Input data:
=====
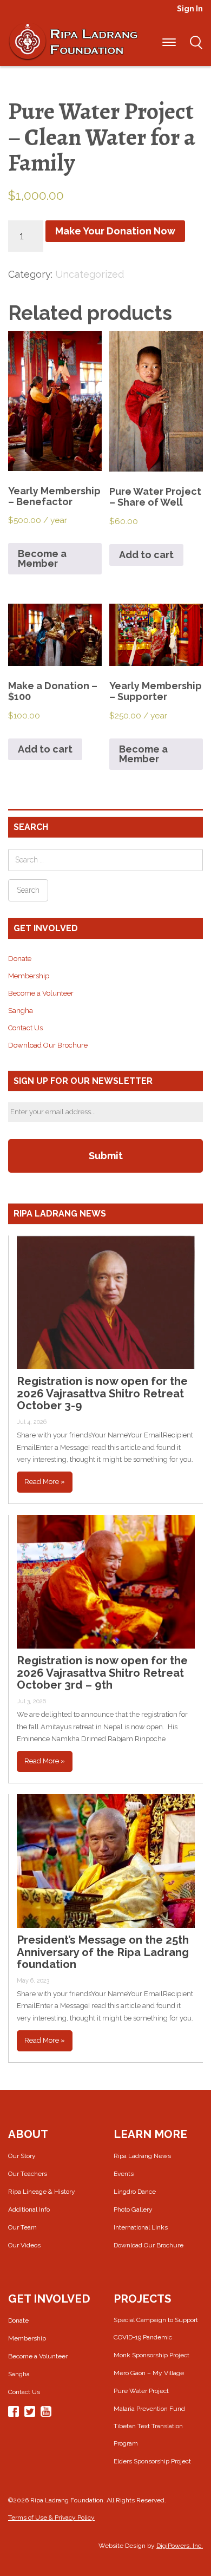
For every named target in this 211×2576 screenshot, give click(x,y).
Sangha (20, 1010)
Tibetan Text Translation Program (148, 2434)
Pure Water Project (141, 2391)
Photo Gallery (133, 2209)
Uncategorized (89, 274)
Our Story (22, 2156)
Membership (28, 976)
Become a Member (42, 558)
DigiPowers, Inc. (179, 2545)
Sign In (190, 8)
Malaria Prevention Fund (149, 2408)
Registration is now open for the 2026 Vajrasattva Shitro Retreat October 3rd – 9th (102, 1672)
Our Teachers (27, 2174)
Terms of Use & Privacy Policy (51, 2517)
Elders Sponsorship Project (152, 2461)
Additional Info (29, 2209)
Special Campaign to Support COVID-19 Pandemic (156, 2328)
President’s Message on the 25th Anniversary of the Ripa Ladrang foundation (103, 1952)
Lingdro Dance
=====
Description of the task: The output should consist of every entry above, printed exactly, with the images removed.

Task result:
For every named target in this 211×2576 screenshot, give click(x,y).
Sangha (20, 1010)
Tibetan Text Translation Program (148, 2434)
Pure Water Project (141, 2391)
Photo Gallery (133, 2209)
Uncategorized (89, 274)
Our Story (22, 2156)
Membership (28, 976)
Become a Member (42, 558)
DigiPowers, Inc. (179, 2545)
Sign In (190, 8)
Malaria Prevention Fund (149, 2408)
Registration is now open for the 2026 Vajrasattva Shitro Retreat October 3rd – 9th (102, 1672)
Our Teachers (27, 2174)
Terms of Use & Privacy Policy (51, 2517)
Elders Sponsorship Project (152, 2461)
Additional Info (29, 2209)
Special Campaign to Support COVID-19 Pandemic (156, 2328)
President’s Message on the 25th Anniversary of the Ripa Ladrang foundation (103, 1952)
Lingdro Dance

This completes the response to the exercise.